In the BDO survey, which consisted largely of for-profit hospitals, 39% of respondents planned to focus on securing private equity (PE) funding. PE firms “are on the hunt for new opportunities, and they have capital available to deploy,” Loughlin said.
“Once we got through the first 3 1/2 or four months of COVID, the financial markets really reopened for business in a pretty impressive way,” Loughlin added. “The banks were lending again, and there’s plenty of equity capital available, looking for a home.

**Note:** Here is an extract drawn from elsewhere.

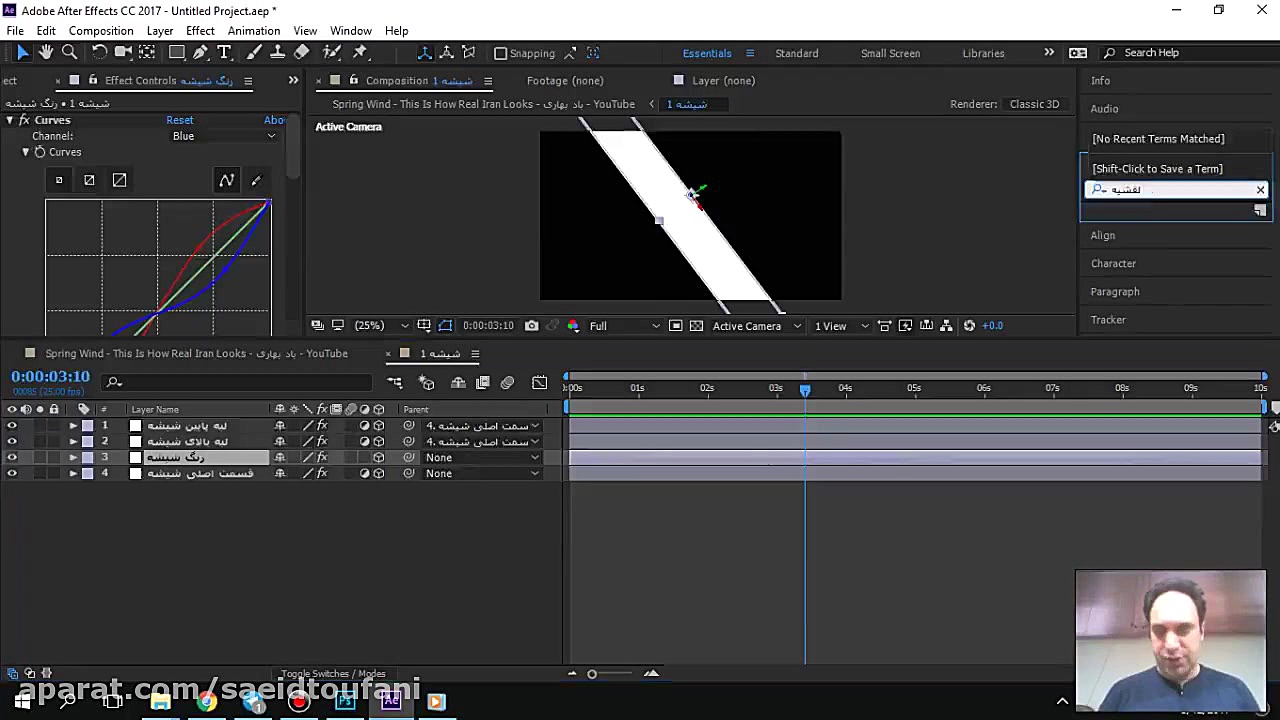
Task: Click the Toggle Switches / Modes button
Action: pos(333,674)
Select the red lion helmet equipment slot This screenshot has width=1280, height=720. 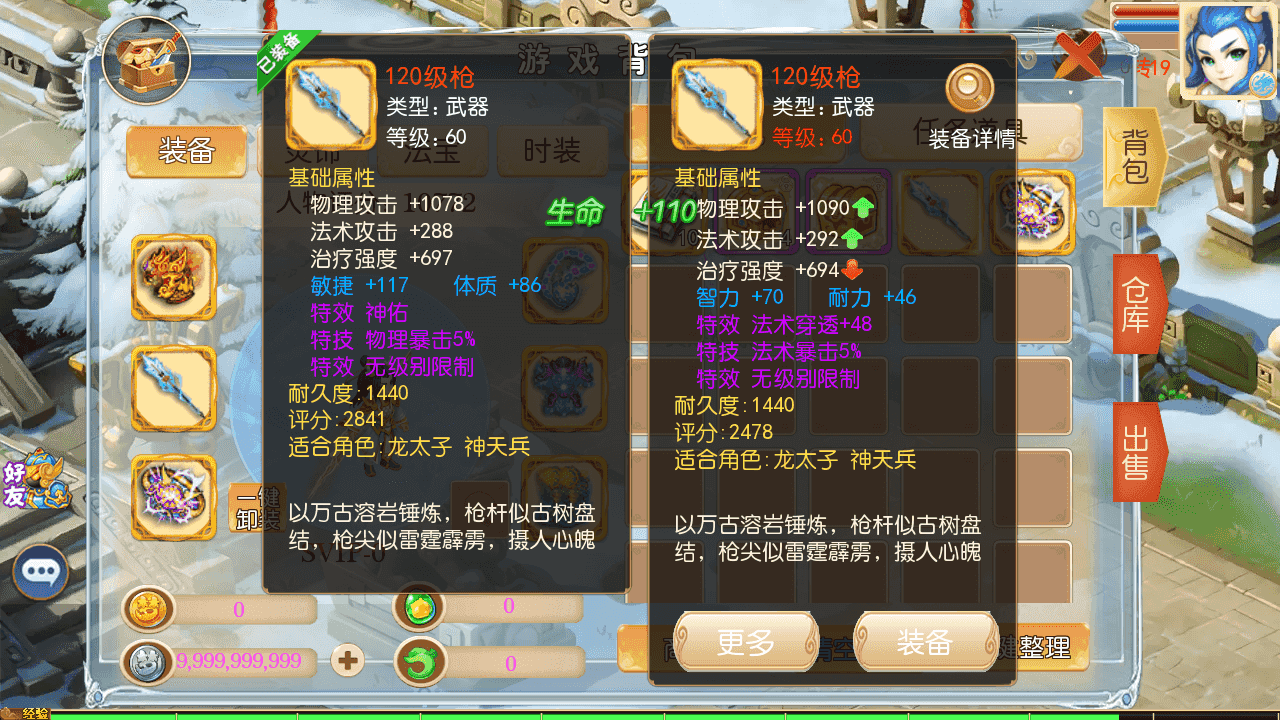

“I do expect that with the amount of liquidity in the market, low interest rates and a desire to do transactions, that 2021 will be a really busy year.”
Although struggling organizations may need to be acquired to keep their doors open, networks and partnerships also are viable options in many cases.
Efforts to leverage assets “by having various affiliates and partners structured in a variety of ways to help to maximize the revenue-generating capability and thus the profitability of the assets you control — those are always of interest,” Loughlin said. “It takes certainly less dollars to do that, more creativity, more partnership and maybe more management ‘elbow grease,’ but those are tremendous opportunities to create value.”
Such approaches allow healthcare providers to offer services beyond their core geographical market, including to underserved areas, Heise said.
The transition away from fee-for-service is another motivating factor in strategic partnerships these days, he added. On their own, many hospitals can’t provide the range of services that are needed to succeed in alternative payment models.
“In order to provide population health, you have to have a network of services,” Heise said.